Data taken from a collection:
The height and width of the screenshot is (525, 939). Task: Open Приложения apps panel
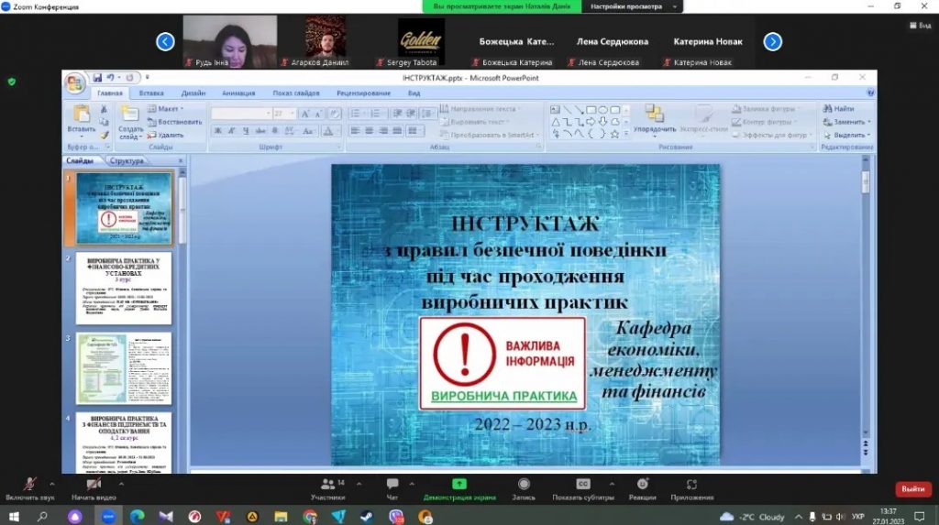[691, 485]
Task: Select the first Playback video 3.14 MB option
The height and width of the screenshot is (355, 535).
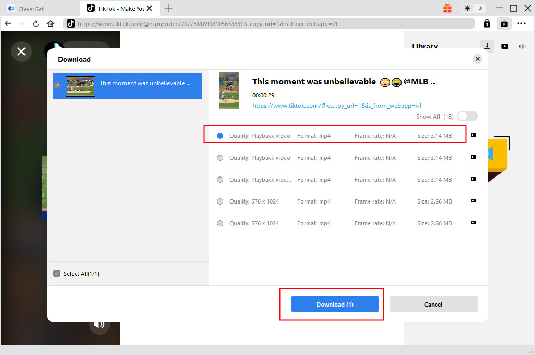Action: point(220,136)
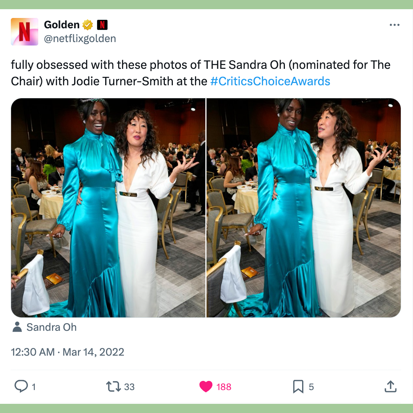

- [TASK OBJECTIVE]:
Please copy every line of the records above word for word, leaving out the pictures.

- [EXERCISE RESULT]:
The height and width of the screenshot is (525, 939). Task: Open Приложения apps panel
[691, 485]
Task: Select the first Playback video 3.14 MB option
The height and width of the screenshot is (355, 535).
Action: point(220,136)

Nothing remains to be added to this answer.